## Exercise instructions
From the entries that follow, gather each line holding the word "computer".

## Input for this task
↓
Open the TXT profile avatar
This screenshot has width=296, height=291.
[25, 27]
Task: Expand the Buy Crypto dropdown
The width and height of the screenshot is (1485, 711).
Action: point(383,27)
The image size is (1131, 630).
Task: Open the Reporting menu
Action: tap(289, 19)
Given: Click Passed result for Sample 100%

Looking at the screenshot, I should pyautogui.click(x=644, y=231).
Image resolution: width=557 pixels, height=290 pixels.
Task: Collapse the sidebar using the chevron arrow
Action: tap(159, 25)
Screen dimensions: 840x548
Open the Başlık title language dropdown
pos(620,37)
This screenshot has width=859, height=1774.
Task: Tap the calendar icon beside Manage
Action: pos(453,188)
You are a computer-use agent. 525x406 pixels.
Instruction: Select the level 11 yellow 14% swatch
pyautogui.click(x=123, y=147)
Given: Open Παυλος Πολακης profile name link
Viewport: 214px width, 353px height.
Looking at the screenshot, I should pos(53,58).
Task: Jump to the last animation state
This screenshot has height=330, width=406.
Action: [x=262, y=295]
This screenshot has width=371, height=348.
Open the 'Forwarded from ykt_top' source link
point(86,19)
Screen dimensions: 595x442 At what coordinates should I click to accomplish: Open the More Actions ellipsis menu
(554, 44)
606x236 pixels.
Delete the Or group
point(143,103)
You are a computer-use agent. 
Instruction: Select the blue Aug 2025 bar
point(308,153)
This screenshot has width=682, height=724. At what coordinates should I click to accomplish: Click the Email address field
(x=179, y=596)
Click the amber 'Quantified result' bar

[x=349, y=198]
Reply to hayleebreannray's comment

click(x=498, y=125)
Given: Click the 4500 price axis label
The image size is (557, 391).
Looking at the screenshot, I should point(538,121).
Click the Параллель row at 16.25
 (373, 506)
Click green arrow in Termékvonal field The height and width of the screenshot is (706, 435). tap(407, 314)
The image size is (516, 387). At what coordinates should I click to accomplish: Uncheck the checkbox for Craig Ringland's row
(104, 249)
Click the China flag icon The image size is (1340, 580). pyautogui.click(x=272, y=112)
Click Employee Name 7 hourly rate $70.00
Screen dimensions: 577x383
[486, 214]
↑
## Result below
You are a computer-use agent. 525x406 pixels.
You are a computer-use agent. 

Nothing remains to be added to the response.